(Extrait):
+ + +

12.la Vie de Hampden, par lord King ou Dacre …– La vie de Hampden a été l'objet d'un ouvrage de lord Nugent, sous ce titre: Some Memorials of John Hampden, his party and his time.
13.cherchait maladroitement à se faire député.– On lit en tête du fol. 442: «J'écris, sans y voir, le 14 janvier, à cinq heures douze minutes.»
14.ce vieillard rimbambito … – Terme italien signifiant: tombé en enfance.
15.Nous avions des séances de travail …– Variante: «Faisions.»
16.Mlle Duchesnois …– Mademoiselle Duchesnois, née en 1777, est morte, en effet, en 1835.
17.Le chapitre XXXI est le chapitre XXVI du manuscrit (fol. 451 à 468). – Ecrit à Rome, les 16 et 19 janvier 1836. On lit en haut du fol. 451: «16 janv. 1836. Le 15, excès de lecture, battements de cœur, ou plutôt cœur resserré.»

+ + +

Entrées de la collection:
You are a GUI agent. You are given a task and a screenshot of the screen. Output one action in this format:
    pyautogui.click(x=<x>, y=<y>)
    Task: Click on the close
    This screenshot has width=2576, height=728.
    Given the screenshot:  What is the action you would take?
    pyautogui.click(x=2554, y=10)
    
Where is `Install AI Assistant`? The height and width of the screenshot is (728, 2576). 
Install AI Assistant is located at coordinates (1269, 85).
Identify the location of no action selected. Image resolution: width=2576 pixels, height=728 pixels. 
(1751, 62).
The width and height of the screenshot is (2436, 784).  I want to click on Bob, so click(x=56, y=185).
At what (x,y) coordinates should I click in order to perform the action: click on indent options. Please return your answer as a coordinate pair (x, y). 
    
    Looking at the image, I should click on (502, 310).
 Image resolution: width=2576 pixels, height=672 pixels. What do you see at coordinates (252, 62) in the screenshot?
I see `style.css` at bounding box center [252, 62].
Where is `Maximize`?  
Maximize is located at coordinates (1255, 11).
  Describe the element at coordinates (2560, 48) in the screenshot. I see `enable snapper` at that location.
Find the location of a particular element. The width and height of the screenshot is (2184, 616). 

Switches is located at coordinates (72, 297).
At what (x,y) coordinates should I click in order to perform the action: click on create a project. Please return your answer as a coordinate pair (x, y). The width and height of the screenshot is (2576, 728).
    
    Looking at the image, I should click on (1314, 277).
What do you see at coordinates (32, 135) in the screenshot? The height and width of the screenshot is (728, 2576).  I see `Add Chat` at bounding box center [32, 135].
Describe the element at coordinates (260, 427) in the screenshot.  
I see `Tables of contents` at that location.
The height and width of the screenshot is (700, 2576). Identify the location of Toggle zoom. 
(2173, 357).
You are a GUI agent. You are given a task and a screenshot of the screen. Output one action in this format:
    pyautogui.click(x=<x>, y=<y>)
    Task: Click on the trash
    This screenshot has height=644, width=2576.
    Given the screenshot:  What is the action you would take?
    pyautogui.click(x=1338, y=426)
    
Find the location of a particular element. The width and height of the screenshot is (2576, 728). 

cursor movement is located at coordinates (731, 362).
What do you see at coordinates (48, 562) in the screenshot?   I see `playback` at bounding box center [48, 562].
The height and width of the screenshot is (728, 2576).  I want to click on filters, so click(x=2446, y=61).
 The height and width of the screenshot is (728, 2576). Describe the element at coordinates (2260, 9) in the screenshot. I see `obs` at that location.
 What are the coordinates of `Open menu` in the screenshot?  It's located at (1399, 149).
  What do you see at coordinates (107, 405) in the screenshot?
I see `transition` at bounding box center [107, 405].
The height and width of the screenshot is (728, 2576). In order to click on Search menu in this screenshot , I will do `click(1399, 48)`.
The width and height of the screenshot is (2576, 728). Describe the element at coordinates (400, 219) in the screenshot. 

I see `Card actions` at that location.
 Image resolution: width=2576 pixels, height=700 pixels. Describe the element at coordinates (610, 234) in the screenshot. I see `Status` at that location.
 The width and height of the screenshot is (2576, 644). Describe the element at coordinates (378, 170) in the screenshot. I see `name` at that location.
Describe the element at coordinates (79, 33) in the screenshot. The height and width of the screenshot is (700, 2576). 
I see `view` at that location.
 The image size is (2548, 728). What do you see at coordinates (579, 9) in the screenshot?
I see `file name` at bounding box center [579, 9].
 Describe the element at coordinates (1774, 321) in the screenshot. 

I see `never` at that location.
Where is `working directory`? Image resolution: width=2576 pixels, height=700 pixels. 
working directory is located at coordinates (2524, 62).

+ + +

(Consigne): Recopiez intégralement l'extrait de notes éditoriales, sans en modifier un seul mot. Les enregistrements n'ont aucun lien avec l'extrait.

(Réponse):
12.la Vie de Hampden, par lord King ou Dacre …– La vie de Hampden a été l'objet d'un ouvrage de lord Nugent, sous ce titre: Some Memorials of John Hampden, his party and his time.
13.cherchait maladroitement à se faire député.– On lit en tête du fol. 442: «J'écris, sans y voir, le 14 janvier, à cinq heures douze minutes.»
14.ce vieillard rimbambito … – Terme italien signifiant: tombé en enfance.
15.Nous avions des séances de travail …– Variante: «Faisions.»
16.Mlle Duchesnois …– Mademoiselle Duchesnois, née en 1777, est morte, en effet, en 1835.
17.Le chapitre XXXI est le chapitre XXVI du manuscrit (fol. 451 à 468). – Ecrit à Rome, les 16 et 19 janvier 1836. On lit en haut du fol. 451: «16 janv. 1836. Le 15, excès de lecture, battements de cœur, ou plutôt cœur resserré.»